Photo/Greg Lovett, PalmBeachPost.com

Kimberly Miller
The Palm Beach Post, Fla.

Skies had fallen to a misty 900 feet when retired Army pilot Brad Bost heard the call – alligator bite, bad one.

His unit with Martin County Fire Rescue’s Life Star hadn’t expected to fly Saturday morning with a cold front kicking up random tempests and dulling visibility. The team needs at least an 800-foot cloud ceiling and 2 miles of clear views to go airborne.

“I had 100 feet to spare,” said Bost, a Life Star pilot for five years.

Deep in the J.W. Corbett Wildlife Management Area, deer hunter James Boyce was dying.

Despite a makeshift tourniquet cinched tight by his wife Terisa, he was bleeding out. The 46-year-old Palm Beach Gardens man said goodbye – to his wife, and two children he could reach by phone.

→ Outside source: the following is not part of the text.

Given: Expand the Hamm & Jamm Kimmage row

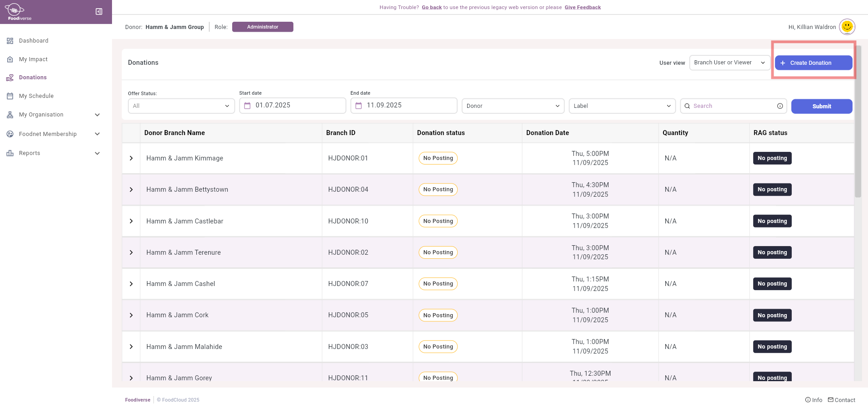Looking at the screenshot, I should coord(131,158).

“I said stand on my leg and keep (the tourniquet) tight, I’m going out,” Boyce remembered telling Terisa before losing consciousness.

There are an estimated 1.3 million alligators in Florida. One fell upon Boyce on Saturday, chomping repeatedly on his leg, and trying to drag him away.

On Tuesday, Boyce, who runs a plumbing company, recounted his brush with mortality. It started with a family tradition: the first day of deer season.

He’s hunted in Corbett - 60,000-acres of Old Florida tangle - for 15 years and been a hunter for double that. He, Terisa and son Corey, 23, had parked their truck in the wilderness area, slogging three miles in.

“It was raining hard. I said, let’s just try for an hour,” Boyce said.

They split up. Corey set out alone and Boyce and Terisa went up high to stay out of the water and look for a tree for a stand.

“I went around this curve and all I felt was like an electrical shock and I just screamed,” Boyce said.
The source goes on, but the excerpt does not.